A mountain of a man scooted through the doorway and stepped out in front of Dakota. His dark brown beard was thick, bushy and stretched down past his chest. His hair was pulled back into a braid that extended down the same distance. The man did not wear a shirt, revealing skin bronzed as if it had never missed a minute in the sun. His muscles were ripped – taut, holding another spear, ready to throw at Dakota.
The man’s expression quickly shifted from anger and questioning to recognition. Then a smile appeared.
In a deep, rumbling voice, he stated something in a language Dakota did not understand.
Chills rushed up her spine. Chills of relief.
“You’ve arrived,” the man said in English. “The princess is home.”
Dakota’s eyebrows jumped at the word ‘princess.’
“Follow me,” said the man, waving for Dakota to follow him.
She followed. The other side of the doorway was not the dark cavern she expected. Rather, Dakota found herself in awe of a white marble walkway lined by a majestic ceiling, grandiose walls and Greek-like columns.
“Where are we?” asked Dakota, walking along the Atlantean’s side.
“This is a portal station. A bridge between our world and theirs.”
“Yes,” said the Atlantean. “Ours. Including yours. Heirs to the throne spend their formative years above so they can better understand the land humans. So that you can empathize with them.”
“I’m from Atlantis?”
“Everything will come back to you once you’re home.”
“And who was that?” asked Dakota, peeking back over her shoulder to where they had left the armed man.

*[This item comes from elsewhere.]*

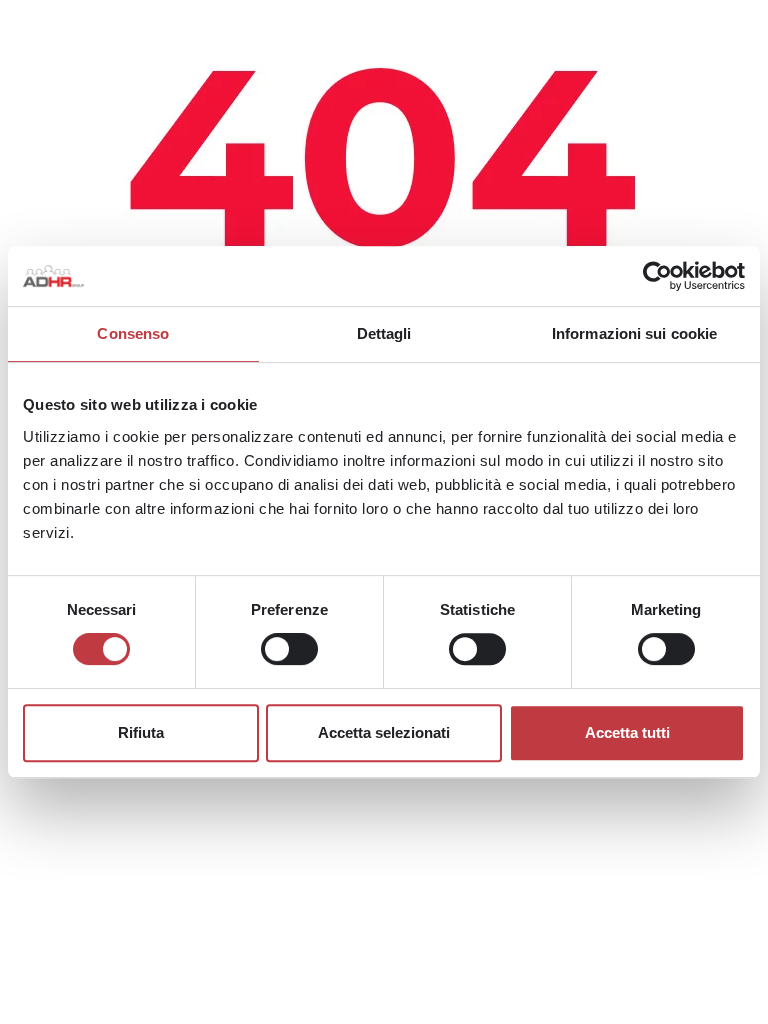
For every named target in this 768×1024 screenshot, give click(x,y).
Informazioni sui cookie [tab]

“Doctor Higgins has spent the better part of three decades hunting proof of our existence.”
“I’d say he found it.”
“He has found proof before,” said the Atlantean. “But he was obsessed with proof he could share.”
Dakota and the Atlantean stopped at a set of tall stone doors, having reached the end of the long walkway. The man banged his fist on the door in front of him three times.
“I hope he lived a great story,” he said. “Or at least a good enough story for him.”